はるのゆめ

ベルサイユのばらが大好きです

イザークの妻、ロベルタ

連載当時「オルフェウスの窓」を読んだ時には、登場人物のロベルタがあまり好きではなかったです。

そもそも、生活のために、イザークが酒場のピアノ弾きをすることが嫌でした。ユリウスが心配していたように、イザークはタッチが荒れて、本来持っていたピアニストとしての崇高な演奏技術を失っていきます。

そして、ロベルタはイザークが働いていた、その店で知り合った女性です。わたしは、カタリーナが、イザークとはお似合いだと思っていたので、2部ウィーン編で、アマーリエに心惹かれてしまう、イザークには、読みながら、かなりイライラしました。

どうして、この女性の本質が見抜けないのだろうと思い、カタリーナやクララのような、聡明でイザークを支えられるような、女性を選んで欲しいと思っていました。

イザークは、アマーリエには、いったんは裏切られたにも関わらず、また、責任感から結婚しようかと思いますが、そのイザークには呆れてしまいました。でも、アマーリエとは別れることになります。

その後、ロベルタと再会します。イザークは、今度はロベルタを助けるために、結婚しようとします。ロベルタは、生活苦から娼婦になっていました。ダーヴィトには、大反対されます。私も絶対うまくいくわけないと思い、イザークは、結婚が分かってない、甘すぎると思いました。

案の定、大きな価値観の違いのある二人、イザークも貧しかったかもしれませんが、貧しさの質が違う二人、いろいろなすれ違いがあり、お互いを傷つけ合い、別れることになってしまいます。

でも、最近読み直して、ロベルタの愛の偉大さが分かってきたのです。

最初にそもそも、アナスタシアをかばい、自らが無実の罪をかぶろうとしたのも、イザークのためでした。

そして、ロベルタの愛の凄さが、発揮されるのは、イザークがピアニストとして、脚光を浴びているときではありません。むしろ、イザークの指が動かなくなり、イザークの精神状態、生活もどん底になってからでした。

なんとか、イザークの指の治療をするために、イザークには告げずに金策に走るロベルタ、そして、イザークの子供を宿していたのに、それを告げずに、別れることを受け入れるロベルタ、イザークもそのことを告げていたら、別れることにはならなかったが、そのことで、二人の仲を繋ぎとめることを潔しとしなかったと、語っています。
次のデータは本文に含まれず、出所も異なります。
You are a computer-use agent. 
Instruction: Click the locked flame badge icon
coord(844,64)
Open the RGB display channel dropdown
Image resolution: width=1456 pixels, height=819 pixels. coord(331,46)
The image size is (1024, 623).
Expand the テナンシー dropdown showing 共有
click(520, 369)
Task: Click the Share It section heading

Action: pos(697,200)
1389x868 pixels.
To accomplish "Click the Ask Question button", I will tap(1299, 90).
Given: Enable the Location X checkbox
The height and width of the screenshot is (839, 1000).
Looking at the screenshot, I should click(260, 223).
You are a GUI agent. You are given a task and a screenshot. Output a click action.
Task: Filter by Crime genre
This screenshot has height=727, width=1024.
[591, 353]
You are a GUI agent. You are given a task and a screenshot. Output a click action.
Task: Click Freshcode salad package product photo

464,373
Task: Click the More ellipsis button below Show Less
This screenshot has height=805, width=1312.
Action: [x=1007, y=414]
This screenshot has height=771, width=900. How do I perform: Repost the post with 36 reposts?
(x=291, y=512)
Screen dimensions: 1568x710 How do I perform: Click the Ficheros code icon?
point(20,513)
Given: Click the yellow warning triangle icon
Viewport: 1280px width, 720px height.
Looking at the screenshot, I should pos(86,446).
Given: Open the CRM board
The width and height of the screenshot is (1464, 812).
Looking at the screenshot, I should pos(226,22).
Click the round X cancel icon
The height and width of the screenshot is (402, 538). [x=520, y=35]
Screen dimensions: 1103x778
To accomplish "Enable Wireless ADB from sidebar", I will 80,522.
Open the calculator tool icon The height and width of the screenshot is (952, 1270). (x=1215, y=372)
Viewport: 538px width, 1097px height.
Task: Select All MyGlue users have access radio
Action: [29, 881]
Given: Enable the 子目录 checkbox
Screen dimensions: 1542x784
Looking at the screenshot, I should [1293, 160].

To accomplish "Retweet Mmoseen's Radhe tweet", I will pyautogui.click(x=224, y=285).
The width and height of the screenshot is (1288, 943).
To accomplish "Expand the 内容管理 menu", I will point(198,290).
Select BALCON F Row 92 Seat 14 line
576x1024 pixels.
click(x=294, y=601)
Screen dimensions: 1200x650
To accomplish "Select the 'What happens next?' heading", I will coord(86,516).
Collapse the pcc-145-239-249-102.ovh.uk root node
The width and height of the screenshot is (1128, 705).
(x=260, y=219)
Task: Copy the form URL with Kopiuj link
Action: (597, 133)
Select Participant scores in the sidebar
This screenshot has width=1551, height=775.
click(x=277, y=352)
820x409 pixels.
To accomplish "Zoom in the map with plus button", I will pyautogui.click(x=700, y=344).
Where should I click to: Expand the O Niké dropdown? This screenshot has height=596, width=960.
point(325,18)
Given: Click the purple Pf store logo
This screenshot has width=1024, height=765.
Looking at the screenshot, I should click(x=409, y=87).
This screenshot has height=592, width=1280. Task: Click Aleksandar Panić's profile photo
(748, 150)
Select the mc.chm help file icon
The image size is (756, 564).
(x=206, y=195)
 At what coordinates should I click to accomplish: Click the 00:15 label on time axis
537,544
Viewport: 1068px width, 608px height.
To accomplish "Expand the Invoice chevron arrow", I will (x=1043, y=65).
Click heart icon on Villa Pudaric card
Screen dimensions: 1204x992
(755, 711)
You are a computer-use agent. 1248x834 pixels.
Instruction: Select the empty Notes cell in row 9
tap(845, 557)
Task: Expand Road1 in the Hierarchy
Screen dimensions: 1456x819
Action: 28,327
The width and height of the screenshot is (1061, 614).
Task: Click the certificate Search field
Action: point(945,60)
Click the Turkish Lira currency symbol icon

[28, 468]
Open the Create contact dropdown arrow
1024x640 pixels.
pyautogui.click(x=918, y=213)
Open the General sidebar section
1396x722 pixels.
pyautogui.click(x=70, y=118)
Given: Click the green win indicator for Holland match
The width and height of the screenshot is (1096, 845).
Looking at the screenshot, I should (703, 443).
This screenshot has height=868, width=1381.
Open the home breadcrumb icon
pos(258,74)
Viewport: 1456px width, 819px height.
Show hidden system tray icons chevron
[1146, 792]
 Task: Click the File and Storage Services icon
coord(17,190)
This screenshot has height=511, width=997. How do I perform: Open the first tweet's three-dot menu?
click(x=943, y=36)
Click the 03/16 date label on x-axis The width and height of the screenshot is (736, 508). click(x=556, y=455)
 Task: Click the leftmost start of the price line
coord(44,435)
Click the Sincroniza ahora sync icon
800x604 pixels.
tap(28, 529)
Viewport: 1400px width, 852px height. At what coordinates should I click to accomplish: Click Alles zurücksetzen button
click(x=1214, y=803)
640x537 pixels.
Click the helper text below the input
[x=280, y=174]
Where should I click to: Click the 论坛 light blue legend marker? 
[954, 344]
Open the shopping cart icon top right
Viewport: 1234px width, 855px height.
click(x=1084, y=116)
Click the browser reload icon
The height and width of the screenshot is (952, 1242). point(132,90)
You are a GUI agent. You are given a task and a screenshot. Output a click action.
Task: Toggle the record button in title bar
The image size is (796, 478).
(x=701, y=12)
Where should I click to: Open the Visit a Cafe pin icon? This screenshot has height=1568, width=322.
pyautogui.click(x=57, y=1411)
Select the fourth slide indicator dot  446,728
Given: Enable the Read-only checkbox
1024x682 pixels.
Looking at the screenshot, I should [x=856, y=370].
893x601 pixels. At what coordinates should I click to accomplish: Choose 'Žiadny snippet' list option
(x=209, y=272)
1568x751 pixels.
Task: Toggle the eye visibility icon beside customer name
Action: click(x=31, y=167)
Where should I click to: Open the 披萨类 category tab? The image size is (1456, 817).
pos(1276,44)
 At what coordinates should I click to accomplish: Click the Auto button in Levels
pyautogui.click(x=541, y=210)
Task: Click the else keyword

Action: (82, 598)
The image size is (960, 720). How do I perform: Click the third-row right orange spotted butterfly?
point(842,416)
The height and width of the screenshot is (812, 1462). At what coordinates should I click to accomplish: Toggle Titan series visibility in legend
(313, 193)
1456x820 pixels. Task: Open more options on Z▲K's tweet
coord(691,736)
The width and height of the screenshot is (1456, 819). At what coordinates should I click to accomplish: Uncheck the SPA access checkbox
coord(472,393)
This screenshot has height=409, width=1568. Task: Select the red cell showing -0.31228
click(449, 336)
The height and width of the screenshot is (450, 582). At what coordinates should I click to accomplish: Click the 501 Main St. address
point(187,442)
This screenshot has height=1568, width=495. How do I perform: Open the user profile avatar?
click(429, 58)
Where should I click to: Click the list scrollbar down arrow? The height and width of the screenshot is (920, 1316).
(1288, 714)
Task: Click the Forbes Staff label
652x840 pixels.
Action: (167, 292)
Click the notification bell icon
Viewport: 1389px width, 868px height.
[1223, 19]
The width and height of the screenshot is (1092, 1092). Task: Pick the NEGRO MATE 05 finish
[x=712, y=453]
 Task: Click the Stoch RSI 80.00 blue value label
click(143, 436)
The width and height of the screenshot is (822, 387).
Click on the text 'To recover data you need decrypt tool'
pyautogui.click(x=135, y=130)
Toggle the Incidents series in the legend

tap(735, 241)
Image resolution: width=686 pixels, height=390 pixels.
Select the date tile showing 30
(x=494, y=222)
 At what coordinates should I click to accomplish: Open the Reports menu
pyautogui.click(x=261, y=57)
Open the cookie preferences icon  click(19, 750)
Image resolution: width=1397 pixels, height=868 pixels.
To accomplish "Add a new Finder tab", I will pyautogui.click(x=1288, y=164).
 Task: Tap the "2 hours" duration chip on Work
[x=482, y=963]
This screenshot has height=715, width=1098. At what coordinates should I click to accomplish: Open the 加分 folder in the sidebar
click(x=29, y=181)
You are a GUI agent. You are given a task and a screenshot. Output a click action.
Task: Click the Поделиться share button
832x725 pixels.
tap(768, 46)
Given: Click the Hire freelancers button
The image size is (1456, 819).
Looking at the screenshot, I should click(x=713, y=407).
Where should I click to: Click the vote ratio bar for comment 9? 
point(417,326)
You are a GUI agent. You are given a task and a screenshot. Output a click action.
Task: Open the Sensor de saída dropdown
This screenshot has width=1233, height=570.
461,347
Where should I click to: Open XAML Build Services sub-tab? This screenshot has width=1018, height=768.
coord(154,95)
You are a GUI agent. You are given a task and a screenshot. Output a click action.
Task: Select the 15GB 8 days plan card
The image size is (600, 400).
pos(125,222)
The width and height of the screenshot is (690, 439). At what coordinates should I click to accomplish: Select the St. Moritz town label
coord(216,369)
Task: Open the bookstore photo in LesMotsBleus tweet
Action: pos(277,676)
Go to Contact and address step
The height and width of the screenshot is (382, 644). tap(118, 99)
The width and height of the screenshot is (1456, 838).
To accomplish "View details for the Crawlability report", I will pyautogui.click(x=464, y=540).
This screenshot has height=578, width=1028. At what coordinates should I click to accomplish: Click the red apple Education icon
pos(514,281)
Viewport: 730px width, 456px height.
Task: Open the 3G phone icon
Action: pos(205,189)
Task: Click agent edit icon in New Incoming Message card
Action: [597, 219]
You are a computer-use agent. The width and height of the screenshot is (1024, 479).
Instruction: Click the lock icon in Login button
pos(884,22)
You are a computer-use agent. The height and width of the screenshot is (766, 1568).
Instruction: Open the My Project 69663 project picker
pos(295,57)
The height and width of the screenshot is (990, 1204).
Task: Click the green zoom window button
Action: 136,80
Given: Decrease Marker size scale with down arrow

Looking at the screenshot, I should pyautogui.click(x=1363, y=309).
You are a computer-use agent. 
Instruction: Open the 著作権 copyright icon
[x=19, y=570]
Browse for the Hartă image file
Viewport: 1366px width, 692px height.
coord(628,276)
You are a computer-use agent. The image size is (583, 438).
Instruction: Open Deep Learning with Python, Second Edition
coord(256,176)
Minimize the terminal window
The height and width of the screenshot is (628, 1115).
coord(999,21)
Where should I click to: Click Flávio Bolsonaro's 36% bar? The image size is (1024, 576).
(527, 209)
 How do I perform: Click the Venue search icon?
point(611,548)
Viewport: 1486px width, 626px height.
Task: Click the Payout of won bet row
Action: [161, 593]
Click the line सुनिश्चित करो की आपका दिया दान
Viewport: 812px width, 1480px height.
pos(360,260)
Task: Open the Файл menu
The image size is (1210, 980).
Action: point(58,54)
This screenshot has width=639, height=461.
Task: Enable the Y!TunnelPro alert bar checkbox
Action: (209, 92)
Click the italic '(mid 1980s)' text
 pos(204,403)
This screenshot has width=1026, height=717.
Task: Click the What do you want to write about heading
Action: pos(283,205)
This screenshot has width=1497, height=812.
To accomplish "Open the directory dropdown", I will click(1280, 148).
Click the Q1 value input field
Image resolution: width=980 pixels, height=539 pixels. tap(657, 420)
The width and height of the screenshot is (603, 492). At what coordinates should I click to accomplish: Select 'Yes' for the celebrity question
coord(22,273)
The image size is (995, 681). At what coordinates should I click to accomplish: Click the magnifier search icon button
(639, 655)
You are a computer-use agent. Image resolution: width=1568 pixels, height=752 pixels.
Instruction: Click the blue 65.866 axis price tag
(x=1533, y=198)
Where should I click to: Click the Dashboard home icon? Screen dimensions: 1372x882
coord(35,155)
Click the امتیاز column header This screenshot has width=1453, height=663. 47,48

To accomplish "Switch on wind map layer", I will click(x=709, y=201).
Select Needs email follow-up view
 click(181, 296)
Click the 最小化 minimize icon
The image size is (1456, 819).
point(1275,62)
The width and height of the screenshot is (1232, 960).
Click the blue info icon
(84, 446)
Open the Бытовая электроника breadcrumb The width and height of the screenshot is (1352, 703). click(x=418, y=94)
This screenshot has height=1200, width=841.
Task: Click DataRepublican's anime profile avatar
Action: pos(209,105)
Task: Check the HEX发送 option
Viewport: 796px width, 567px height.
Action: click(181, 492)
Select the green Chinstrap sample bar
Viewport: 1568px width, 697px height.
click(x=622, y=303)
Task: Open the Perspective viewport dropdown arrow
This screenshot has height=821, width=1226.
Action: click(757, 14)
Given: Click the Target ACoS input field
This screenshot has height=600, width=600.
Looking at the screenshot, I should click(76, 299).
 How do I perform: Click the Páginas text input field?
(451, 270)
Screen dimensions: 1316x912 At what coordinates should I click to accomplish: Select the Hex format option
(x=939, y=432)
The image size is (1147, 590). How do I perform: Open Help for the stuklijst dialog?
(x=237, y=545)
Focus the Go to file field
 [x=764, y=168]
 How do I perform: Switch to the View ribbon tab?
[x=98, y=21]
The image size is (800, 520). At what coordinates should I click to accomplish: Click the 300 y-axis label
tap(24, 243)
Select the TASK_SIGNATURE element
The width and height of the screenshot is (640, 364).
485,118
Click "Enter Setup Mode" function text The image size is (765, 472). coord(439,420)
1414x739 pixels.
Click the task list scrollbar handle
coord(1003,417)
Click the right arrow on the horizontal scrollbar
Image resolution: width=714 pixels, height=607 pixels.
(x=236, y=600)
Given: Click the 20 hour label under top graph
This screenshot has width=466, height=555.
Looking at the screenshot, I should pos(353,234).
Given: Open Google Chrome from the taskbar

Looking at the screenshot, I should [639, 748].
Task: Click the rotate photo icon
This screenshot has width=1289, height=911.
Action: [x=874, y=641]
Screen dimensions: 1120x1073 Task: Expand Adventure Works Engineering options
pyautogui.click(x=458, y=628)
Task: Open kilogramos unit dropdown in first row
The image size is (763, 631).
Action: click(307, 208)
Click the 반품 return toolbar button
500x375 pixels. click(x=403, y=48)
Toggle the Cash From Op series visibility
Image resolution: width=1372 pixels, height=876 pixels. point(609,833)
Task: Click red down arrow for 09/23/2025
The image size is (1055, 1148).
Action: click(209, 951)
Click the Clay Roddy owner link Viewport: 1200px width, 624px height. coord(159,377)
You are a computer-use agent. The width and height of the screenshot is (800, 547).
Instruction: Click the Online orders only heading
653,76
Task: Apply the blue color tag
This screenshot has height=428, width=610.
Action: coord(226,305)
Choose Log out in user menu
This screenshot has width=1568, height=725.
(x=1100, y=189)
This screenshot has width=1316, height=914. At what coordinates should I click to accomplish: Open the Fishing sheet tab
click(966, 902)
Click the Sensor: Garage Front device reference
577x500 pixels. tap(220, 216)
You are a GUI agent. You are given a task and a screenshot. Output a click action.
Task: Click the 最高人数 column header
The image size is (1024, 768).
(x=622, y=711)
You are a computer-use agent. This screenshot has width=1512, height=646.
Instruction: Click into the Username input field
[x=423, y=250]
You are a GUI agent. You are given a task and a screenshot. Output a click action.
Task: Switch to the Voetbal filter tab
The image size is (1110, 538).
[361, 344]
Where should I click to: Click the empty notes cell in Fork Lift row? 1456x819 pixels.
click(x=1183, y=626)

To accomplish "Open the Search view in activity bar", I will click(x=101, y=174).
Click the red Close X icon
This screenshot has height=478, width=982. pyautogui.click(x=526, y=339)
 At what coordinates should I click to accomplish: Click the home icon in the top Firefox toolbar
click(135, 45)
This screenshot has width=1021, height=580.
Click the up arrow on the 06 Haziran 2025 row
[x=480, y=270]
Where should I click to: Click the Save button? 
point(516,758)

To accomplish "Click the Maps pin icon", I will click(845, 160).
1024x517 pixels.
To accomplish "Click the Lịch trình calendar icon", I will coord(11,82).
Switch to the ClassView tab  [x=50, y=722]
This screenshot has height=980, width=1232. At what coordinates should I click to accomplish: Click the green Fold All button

イザークは、自分がロベルタを助けたつもりでいたと思いますが、実はロベルタに支えられていました。

だから、イザークは、ロベルタのことを後でこのように話しています。

「思慮浅く、愚かではあったけれど、愛することに、類いなきまでの資質を備え、それゆえに、女性の持つ強さ、優しさを、みごとに体現してくれた、すばらしい女(ひと)」と。

本当にその通りの女性です。女性を見る目がないと思っていたイザークですが、イザークも、いろいろな人生経験を通して、成長したのだと思います。